• _Prompt_
Repeat exactly, and only, the lines from the one containing "The image size is (1200, 556)." through the last line of the data below.

• _Data provided_
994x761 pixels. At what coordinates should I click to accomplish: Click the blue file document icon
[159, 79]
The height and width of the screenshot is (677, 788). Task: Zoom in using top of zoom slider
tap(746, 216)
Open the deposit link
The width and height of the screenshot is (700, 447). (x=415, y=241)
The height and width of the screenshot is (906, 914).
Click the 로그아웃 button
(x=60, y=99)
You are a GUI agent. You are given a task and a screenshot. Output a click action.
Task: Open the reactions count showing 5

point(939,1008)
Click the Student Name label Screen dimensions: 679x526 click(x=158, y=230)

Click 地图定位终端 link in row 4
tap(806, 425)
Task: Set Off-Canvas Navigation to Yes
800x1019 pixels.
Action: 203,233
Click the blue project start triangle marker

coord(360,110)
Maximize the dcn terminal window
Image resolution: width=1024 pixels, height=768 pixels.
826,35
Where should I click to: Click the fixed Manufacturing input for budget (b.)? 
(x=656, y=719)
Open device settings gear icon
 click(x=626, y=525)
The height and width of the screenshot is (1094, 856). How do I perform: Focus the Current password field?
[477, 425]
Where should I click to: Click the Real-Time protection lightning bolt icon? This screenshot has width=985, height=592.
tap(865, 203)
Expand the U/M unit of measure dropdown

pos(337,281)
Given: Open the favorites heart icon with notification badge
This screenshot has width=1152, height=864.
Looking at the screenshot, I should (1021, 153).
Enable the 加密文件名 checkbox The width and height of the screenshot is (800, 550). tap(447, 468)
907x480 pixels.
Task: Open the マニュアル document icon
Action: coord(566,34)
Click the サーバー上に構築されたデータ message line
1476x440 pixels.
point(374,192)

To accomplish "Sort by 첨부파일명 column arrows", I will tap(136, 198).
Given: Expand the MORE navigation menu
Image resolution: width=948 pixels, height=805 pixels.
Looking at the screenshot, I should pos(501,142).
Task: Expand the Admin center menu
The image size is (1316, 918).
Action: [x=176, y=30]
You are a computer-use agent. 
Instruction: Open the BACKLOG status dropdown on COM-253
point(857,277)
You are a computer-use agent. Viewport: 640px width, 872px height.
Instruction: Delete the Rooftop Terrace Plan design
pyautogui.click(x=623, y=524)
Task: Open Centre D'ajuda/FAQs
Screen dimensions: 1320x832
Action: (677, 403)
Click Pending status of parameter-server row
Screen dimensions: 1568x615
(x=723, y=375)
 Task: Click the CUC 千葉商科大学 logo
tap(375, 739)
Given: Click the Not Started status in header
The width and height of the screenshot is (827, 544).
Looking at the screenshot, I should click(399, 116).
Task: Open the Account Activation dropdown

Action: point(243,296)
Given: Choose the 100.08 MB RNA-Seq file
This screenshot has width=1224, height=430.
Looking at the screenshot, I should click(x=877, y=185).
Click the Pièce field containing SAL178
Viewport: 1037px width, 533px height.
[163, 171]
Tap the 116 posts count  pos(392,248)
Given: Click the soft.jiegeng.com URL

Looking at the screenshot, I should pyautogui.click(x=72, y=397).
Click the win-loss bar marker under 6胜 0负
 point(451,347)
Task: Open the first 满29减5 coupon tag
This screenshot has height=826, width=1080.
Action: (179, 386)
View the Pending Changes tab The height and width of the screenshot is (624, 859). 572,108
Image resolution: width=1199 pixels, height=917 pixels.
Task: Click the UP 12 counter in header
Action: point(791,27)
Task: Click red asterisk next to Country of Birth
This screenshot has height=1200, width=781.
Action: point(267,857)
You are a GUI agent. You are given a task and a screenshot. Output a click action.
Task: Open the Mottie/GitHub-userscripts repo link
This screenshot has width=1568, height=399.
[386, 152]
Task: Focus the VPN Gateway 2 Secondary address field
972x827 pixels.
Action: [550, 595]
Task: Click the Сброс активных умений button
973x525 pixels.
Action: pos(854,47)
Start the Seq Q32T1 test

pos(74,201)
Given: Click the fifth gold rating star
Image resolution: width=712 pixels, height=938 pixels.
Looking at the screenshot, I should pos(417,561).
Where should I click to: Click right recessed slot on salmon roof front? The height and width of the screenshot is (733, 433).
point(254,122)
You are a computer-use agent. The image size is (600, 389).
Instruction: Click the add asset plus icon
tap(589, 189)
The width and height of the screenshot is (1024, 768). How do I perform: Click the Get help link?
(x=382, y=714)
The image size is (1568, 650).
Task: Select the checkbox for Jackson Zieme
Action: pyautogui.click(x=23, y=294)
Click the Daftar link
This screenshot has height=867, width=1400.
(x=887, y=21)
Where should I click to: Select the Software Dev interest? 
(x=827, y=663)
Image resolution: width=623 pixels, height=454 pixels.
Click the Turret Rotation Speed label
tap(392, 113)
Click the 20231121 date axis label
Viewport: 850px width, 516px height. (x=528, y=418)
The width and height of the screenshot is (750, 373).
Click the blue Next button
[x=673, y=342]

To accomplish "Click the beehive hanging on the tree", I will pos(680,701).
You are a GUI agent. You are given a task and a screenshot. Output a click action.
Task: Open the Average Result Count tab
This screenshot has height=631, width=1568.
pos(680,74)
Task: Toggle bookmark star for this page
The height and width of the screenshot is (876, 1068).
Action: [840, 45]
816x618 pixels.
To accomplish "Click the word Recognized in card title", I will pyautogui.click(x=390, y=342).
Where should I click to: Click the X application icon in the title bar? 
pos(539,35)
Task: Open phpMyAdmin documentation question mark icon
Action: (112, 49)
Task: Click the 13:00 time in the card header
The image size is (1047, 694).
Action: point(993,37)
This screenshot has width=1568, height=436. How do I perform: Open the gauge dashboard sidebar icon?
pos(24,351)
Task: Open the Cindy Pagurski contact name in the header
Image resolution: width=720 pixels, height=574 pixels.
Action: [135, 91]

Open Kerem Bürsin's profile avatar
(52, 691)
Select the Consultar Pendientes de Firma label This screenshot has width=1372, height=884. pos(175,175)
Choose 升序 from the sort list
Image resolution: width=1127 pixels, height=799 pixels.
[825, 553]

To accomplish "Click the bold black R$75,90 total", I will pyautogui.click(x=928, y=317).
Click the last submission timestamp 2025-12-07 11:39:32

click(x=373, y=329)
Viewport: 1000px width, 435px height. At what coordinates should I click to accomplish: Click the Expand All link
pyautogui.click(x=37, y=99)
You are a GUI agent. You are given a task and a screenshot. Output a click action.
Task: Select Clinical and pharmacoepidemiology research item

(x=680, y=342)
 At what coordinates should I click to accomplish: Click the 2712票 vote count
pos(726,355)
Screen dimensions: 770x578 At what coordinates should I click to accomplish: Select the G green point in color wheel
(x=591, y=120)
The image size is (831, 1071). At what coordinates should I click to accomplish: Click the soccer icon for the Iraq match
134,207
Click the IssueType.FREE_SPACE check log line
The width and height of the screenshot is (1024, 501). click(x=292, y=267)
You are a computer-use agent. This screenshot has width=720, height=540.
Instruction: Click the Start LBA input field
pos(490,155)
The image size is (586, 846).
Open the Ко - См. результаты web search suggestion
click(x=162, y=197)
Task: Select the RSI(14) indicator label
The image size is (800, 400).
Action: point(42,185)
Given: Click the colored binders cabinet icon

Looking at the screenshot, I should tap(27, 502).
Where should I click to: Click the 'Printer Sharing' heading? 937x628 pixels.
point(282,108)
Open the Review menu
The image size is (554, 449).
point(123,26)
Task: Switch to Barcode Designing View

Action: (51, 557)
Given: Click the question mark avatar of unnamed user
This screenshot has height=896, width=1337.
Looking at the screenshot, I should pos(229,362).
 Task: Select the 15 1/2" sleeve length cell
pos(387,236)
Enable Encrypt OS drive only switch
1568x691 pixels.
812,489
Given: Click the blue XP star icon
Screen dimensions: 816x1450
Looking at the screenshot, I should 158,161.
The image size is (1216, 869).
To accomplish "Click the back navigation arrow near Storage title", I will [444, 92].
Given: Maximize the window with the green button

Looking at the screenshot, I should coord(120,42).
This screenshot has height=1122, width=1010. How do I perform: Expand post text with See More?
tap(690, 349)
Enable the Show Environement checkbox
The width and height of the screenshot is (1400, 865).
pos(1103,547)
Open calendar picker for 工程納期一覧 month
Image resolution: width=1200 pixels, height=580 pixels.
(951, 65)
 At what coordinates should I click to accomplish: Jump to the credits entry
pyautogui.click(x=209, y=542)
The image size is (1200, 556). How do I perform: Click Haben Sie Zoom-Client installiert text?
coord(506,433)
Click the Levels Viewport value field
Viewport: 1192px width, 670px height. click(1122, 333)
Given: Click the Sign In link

• _Task solution_
The image size is (1200, 556). How do I perform: Click Haben Sie Zoom-Client installiert text?
coord(506,433)
Click the Levels Viewport value field
Viewport: 1192px width, 670px height. click(1122, 333)
Given: Click the Sign In link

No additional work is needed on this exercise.